The paper begins with a concise articulation of the advantages of security tokenisation – the widening of capital sources for issuers, the broader investment opportunities for buyers, the advantages of tokenisation (security, speed, divisibility, security, trading, tracking, settlement, etc.) These are core songs off our hymn sheet, we sing them often.

But where the paper gets really interesting is in the areas of cost, efficiency and regulation.

Cost and Efficiency

The authors take the approach of describing the traditional structure of a capital market issuance in terms of the functions performed – the roles of front, middle and back office in a real-world asset issuance. See their diagram below:

These functions will be familiar to anyone who has worked in traditional financial asset issuance. But the authors use this framework to precisely calculate the achievable cost savings in these functions by scouring the academic literature to gain access to tested metrics. Here is the upshot:

Front Office: 

  • Tokenisation replaces securitisation, obviating the need for bank and market-maker intermediaries.
  • Fractionalisation is facilitated, lowering the entry price to new investor populations.
  • Costs reduce because of pared-down digitised processes.

Middle Office:

  • With Delivery vs Payment (DvP), settlement time collapses to zero.
  • Completely jettisoning settlement and counterparty risk.
  • Contributing to transaction speed and lowering associated costs.

Back Office:

  • Central Securities Depository (CSD) intermediaries are replaced by more secure blockchain storage.
  • Foreseeable corporate events can be programmed into smart contracts (and unforeseeable events can pivot to newer contracts).
  • Reporting requirements are delivered naturally out of open and immutable blockchain records.
  • Again, we see risk reduction, cost reduction and increased speed.

The paper then breaks down the actual cost savings, the majority of which are found in Middle and Back Office functions (MBO):

Regulation

Because this report was produced by a German company, the section on regulatory benefits has an EU-flavour. In addition to outlining the landscape of crypto-specific regulation in various EU countries, (with Switzerland being the most crypto-progressive), the authors highlight a more important matter. Current regulations for traditional finance simply become non-issues with tokenised securities.

The examples they provide:

  • Clearing regulations such as EMIR (European Market Infrastructure Regulation) become obsolete.
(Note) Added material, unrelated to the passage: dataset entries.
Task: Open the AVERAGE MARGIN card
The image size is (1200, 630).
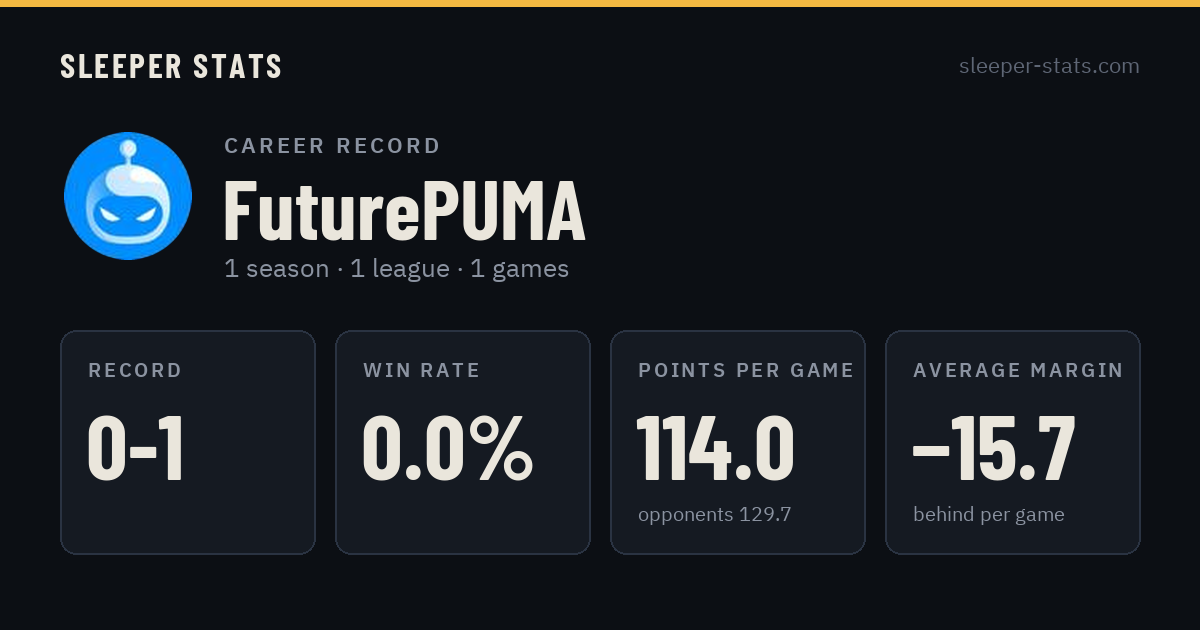Action: 1013,442
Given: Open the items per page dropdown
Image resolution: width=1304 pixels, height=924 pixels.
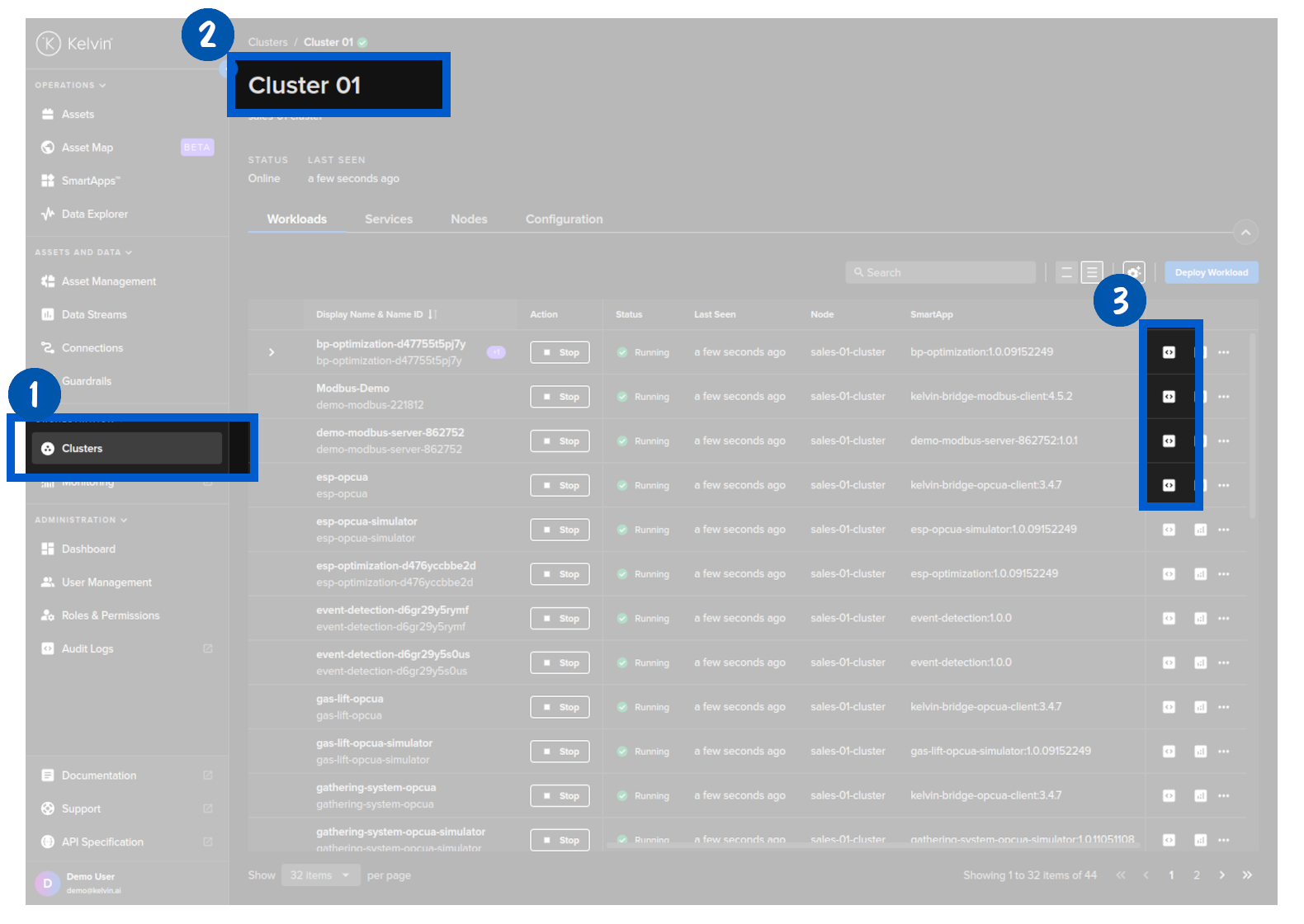Looking at the screenshot, I should 320,875.
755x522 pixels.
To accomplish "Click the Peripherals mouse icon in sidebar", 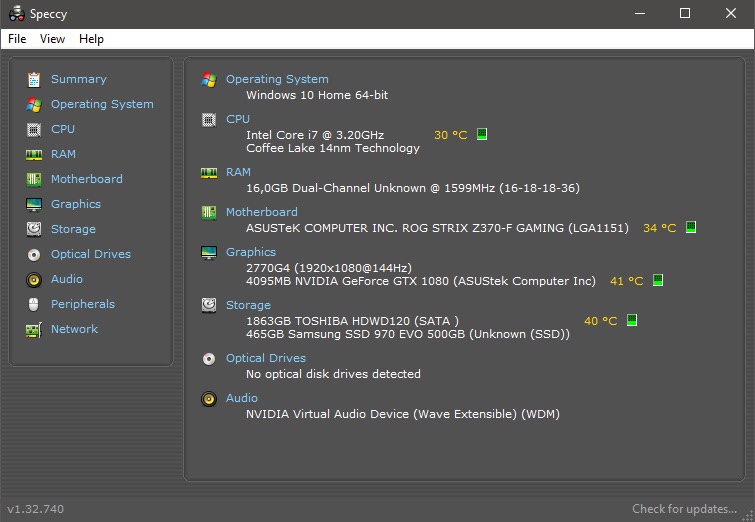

There is no clearing and settlement on blockchain transactions – They are instantaneous and atomic.
  • Depository regulations like CSDR (Central Securities Depositories Regulation) are similarly superfluous with blockchain-lodged assets.
  • Trade reporting requirements like MIFID II/MiFIR (Markets in Financial Instruments Directive) are considerably simplified, regulators simply need blockchain explorer tools which reveal the immutable history of asset trading in granular detail.

The report ends with a call to action for all financial players participating in capital markets:

  1. The underlying DLT of cryptocurrencies holds a disruptive potential and offers promising new value propositions for participants in financial markets.
  2. Simply ignoring DLT is not an option — companies must develop an holistic digital assets strategy, including the alignment of the operating model as well as possible effects on risk management.
  3. The various front-, middle-, and back-office use cases provide insights on how to address both opportunities and challenges of digital assets.
  4. It is crucial to develop a target picture, including the ambition level for digital assets as well as the role digital assets can possibly play regarding the company´s business model.
  5. Financial institutions must act now and actively formulate entry strategies and evolve along the digital asset learning curve in order to stay competitive.

We couldn’t have said it better ourselves.